PROPOSITION DE LOI RELATIVE À LA DÉLINQUANCE D’IMPRUDENCE ET À UNE MODIFICATION DES DISPOSITIONS DE L’ARTICLE 223-1 DU CODE PÉNAL INSTITUANT LE DÉLIT DE « MISE EN DANGER DÉLIBÉRÉE DE LA PERSONNE D’AUTRUI »

Mme Corinne Bouchoux. Madame la présidente, monsieur le ministre, monsieur le rapporteur, mes chers collègues, des motifs et des analyses variés – peut-être contradictoires en apparence – peuvent conduire à souhaiter l’approfondissement de la réflexion sur un texte qui soulève la question très importante du juste équilibre entre la place accordée, dans notre société, aux décideurs et la prise en considération des victimes. Ce sujet complexe est passionnant, mais aussi très délicat sur le plan humain.

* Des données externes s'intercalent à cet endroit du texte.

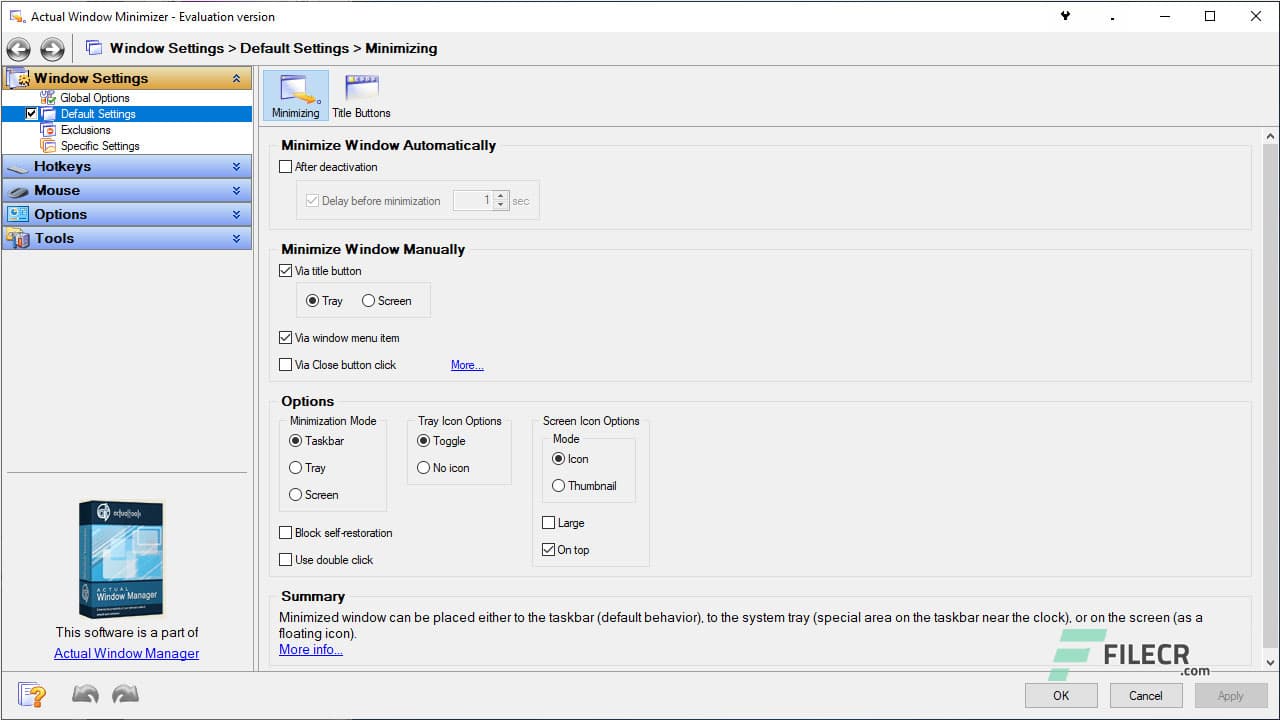Click the back navigation arrow
This screenshot has width=1280, height=720.
tap(18, 48)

Comme l’ont indiqué les auteurs de la présente proposition de loi, le dispositif du code pénal relatif aux délits d’imprudence « revient à ne prendre en compte que les imprudences ayant effectivement causé un dommage », d’où il résulte que « des imprudences de faible gravité peuvent conduire à des condamnations sévères […], tandis que d’autres, beaucoup plus graves, ne donnent lieu à aucune condamnation, pour la simple raison qu’elles n’ont causé de manière certaine aucun dommage ».

Nombre d’orateurs ont évoqué les décideurs ; à la suite de Mme Borvo Cohen-Seat, je voudrais pour ma part insister sur la situation des victimes.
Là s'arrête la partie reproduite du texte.